I found her outside a coffeeshop, our coffeeshop, the one where we met, feet propped up on a chair, dark circles looming under her eyes, big like quarters, cigarette in hand.

I pulled the chair out from under her feet, taking back what should have been mine. “I thought you didn’t smoke, Serena.”

As I spoke her name, I realized how fitting it was, she had no idea. Serena. Like siren. Men heard their call, went mad with desire, dashed their ships on the rocks. All they brought was destruction.

“I don’t,” she said, her gaze like the cigarette smoke she blew out, going all around me, but never right at me.

“Obviously,” I replied, shaking my head at her contradiction. It was at her very core, she was contrary by nature. Saying she doesn’t smoke while smoking. Yelling at drivers who cut her off, then merging without looking. Saying she loved me, then disappearing for days at a time. “Where have you been?”

She glared at me, eyes full of fire, the only part of her face betraying her emotion. “Who are you, my mother?”

“No, I’m your boyfriend, in case you’ve forgotten.” Her voice had been like poison, but so was mine. She should know how it felt.

“Boyfriend,” she muttered, low and cruel before taking a drag on her cigarette. “Aren’t we a little old for labels like ‘boyfriend’ and ‘girlfriend?’”

It hurt me, right to the core, but I didn’t let her see. I remembered a time when her eyes lit up when she introduced me. “This is my boyfriend.” There was a time we belonged to each other, once. Now she belonged to no one, not even herself. But I. . . I was still hers.

I wondered what kept me there, why I stayed. I should have left ages ago, I knew that. I was fed up; her coldness, her absence, the way she could destroy me with a single look. But then I remembered her eyes full of light and warmth, the way she cried at sad movies, her hand on my shoulder when my father died.

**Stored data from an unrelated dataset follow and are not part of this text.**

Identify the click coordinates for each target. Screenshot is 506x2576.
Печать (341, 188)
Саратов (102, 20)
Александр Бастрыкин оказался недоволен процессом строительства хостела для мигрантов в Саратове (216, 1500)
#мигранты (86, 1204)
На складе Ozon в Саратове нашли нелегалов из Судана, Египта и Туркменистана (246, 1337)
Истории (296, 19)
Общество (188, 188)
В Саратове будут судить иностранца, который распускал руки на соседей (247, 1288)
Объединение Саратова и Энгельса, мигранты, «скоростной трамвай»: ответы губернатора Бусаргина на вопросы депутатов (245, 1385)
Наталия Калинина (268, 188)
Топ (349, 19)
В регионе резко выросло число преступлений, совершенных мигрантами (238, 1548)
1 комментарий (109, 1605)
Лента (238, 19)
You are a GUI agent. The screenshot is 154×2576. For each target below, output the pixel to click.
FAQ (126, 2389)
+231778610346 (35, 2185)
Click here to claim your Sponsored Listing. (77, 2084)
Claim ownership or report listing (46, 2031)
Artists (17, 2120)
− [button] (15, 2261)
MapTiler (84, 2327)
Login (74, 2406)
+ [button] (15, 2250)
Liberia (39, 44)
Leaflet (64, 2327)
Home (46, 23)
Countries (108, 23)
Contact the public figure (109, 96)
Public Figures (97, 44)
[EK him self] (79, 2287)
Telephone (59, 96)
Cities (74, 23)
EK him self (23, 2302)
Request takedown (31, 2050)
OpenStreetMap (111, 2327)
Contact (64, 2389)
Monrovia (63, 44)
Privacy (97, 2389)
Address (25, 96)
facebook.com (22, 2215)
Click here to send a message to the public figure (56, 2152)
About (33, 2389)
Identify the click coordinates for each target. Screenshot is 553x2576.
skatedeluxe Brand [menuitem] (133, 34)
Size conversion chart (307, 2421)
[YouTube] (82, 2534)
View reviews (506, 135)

She had been gone longer this time. Five days, but I hadn’t worried as much as I should have. I stared openly, trying to figure out where she’d been, waiting to see if she’d own up to anything. But she was a wall, impenetrable.

Then I saw it, the red, blotchy bruise on her neck, and I knew where she’d been. My heart turned to stone, cold, dead, just like hers was. I reached across the table and pulled out one of her cigarettes. I saw her face as I lit it, took a puff, and I smiled inside.

“I thought you didn’t smoke, Jude,” she told me.

“I don’t,” I said, my gaze like the cigarette smoke I blew out.